■ What you need to do:
Answer these from the share mandate passage:
(a) What cap applies to the mandate to allot, issue and deal with shares?
(b) Which Ordinary Resolution covers the mandate to buy back shares?
(c) Where is the explanatory statement for the share buy-back mandate set out?

■ Provided passage:
######

Ordinary Resolution No. 5 set out in the Notice will be proposed to renew the mandate to allot, issue and deal with shares not exceeding 20% of the total number of issued shares in the Company as at the date of passing the resolution.

Ordinary Resolution No. 6 set out in the Notice will be proposed to renew the mandate to buy-back shares not exceeding 10% of the total number of issued shares in the Company as at the date of passing the resolution.

In addition, subject to the passing of the Ordinary Resolutions Nos. 5 and 6, any shares bought-back by the Company under the Ordinary Resolution No. 6 will also be added to the mandate for issue of additional shares as set out in Ordinary Resolution No. 7.

The Board wishes to state that they have no immediate plans to issue any new shares of the Company or to buy-back any shares pursuant to the relevant mandates. Approval is being sought from the shareholders as a general mandate for the purposes of Sections 140 and 141 of the Companies Ordinance (Chapter 622 of the Laws of Hong Kong) (the “Companies Ordinance”) and the Listing Rules.

An explanatory statement, as required by the Listing Rules, to provide requisite information to you for your consideration of the share buy-back mandate is set out in Appendix III to this circular.

######

■ Stored data:
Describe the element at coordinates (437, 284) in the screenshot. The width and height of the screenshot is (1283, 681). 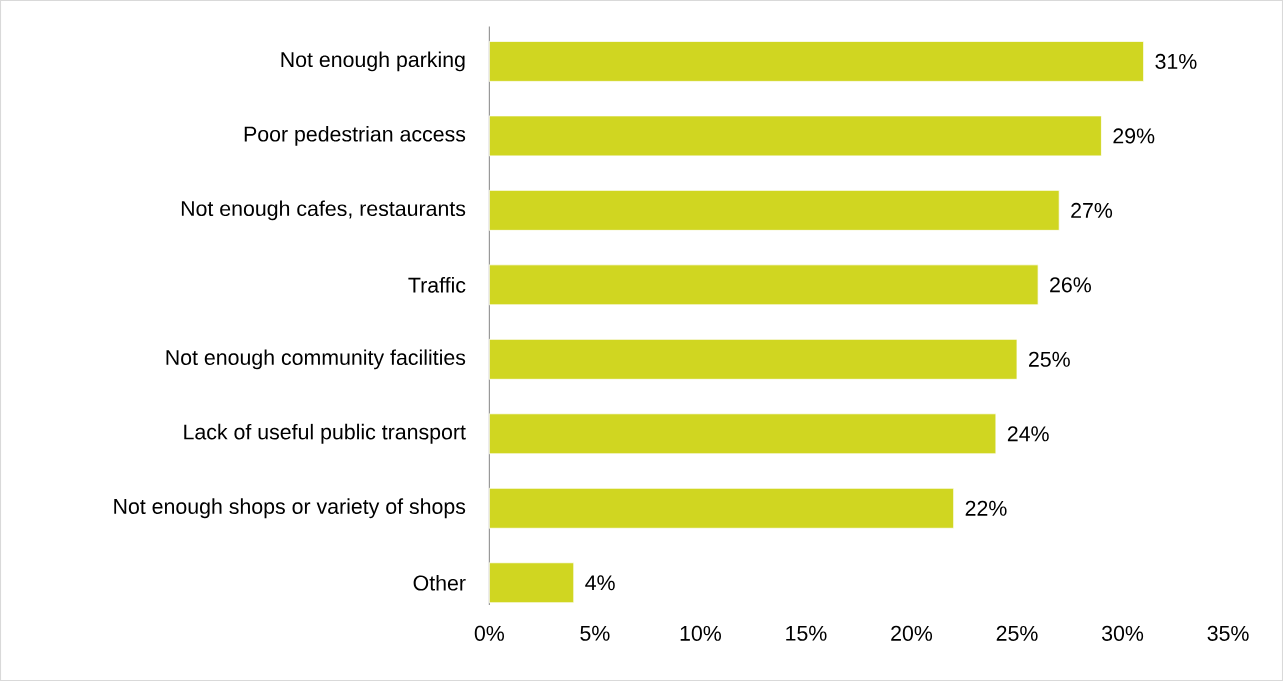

######

■ Exercise solution:
(a) 20% of the total number of issued shares in the Company as at the date of passing the resolution.
(b) Ordinary Resolution No. 6.
(c) In Appendix III to this circular.